Tom Cruise Regretted One Mission: Impossible Kill And Tried To Rectify It

One of the many brilliant aspects of Brian De Palma's "Mission: Impossible" is the director's decision to kill off the entire Impossible Mission Force in the film's first set piece. Not only that, he shows us their demise in the cleverly cut opening title sequence. One minute, we're settling in for a star-studded actioner featuring Tom Cruise, Kristin Scott Thomas, Jon Voight, Emmanuelle Béart, Emilio Estevez, and Ingeborga Dapkūnaitė, then suddenly, all but Cruise and Béart are dead.

On one hand, this clears the decks for the film to be a star vehicle, but De Palma and screenwriter David Koepp quickly assemble a new team of rogue IMF agents to help Cruise's Ethan Hunt clear his name and, in one last nifty twist, get revenge against his duplicitous mentor, Jim Phelps (Voight). The movie winds up being a classic "Mission: Impossible" adventure, just not in the way fans of the television show expected.

Still, there is a fun camaraderie amongst Hunt's doomed colleagues, so much so that you can't help but wish we'd gotten an entire film with them. Cruise sensed this, and evidently tried to make it happen to an extent in "Mission: Impossible II." Why didn't it happen?

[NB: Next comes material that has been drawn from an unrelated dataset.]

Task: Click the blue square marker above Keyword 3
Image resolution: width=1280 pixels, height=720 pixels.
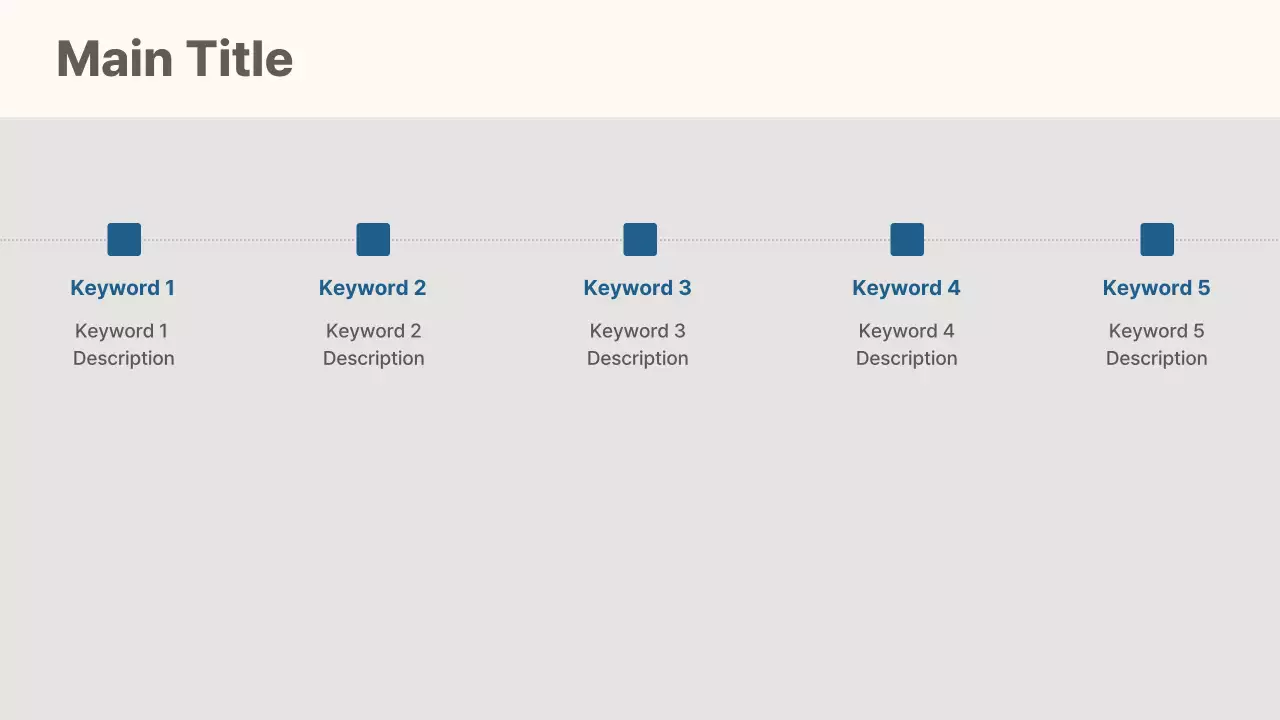Action: point(640,240)
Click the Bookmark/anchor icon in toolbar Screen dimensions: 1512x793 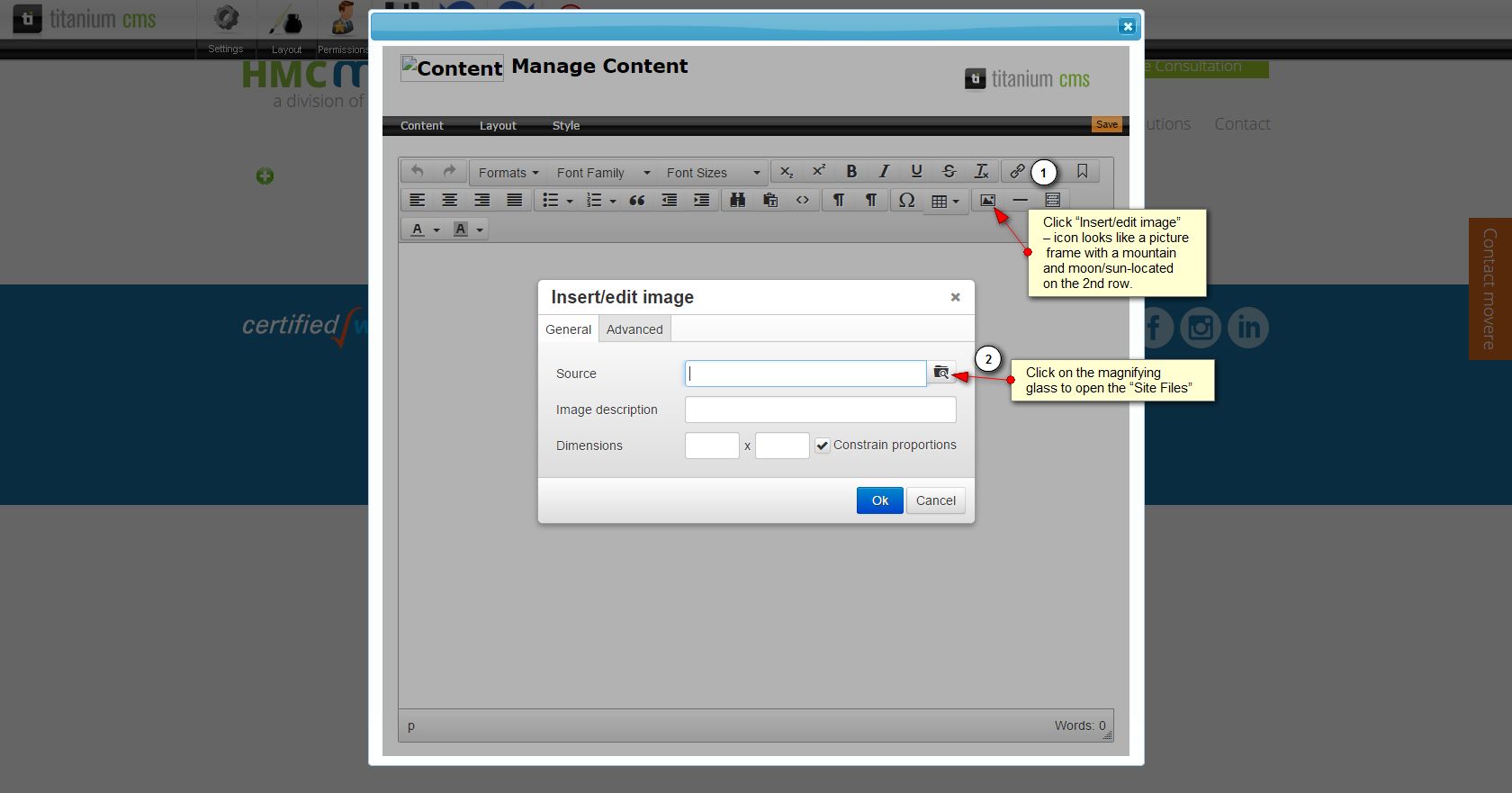click(x=1082, y=171)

Surviving a metal spike through the face might be too impossible for this franchise

In a May 2023 interview with Uproxx, Emilio Estevez revealed that Tom Cruise regretted killing off the actor's Jack Harmon, a master technician who meets a grisly, De Palma-esque end atop an elevator car. And yet the door was theoretically open for Harmon to return. As Estevez told Uproxx:

"The way Tom had explained it, he said, 'Look, I'd love for you to come and join the cast. The whole opening number where everybody gets wiped out, it's going to be a lot of well-known people and all of them are going to go uncredited and it's really going to set up the level of peril for Ethan.' And I said, 'I'm in. You don't have to ask me twice, I'm in.'"

Alas, no matter how Cruise professed to regret Harmon's demise, he couldn't finesse a return for the second movie. "He and ['Mission: Impossible II' director] John Woo were trying to figure out a way to bring me back for part two," said Estevez, "But it just didn't make sense. I thought you could have because with all the masks, right?"

Stranger things have happened in the IMF universe (take Wolf Blitzer's goofy cameo in "Mission Impossible: Impossible — Fallout," for example), but it doesn't sound like Harmon can be resurrected from getting a metal spike rammed through his eye socket. Or maybe he's playing coy, and there's mo' Estevez on tap for "Mission: Impossible – Dead Reckoning Part I." We'll find out when the hotly anticipated seventh installment hits theaters on July 10, 2023.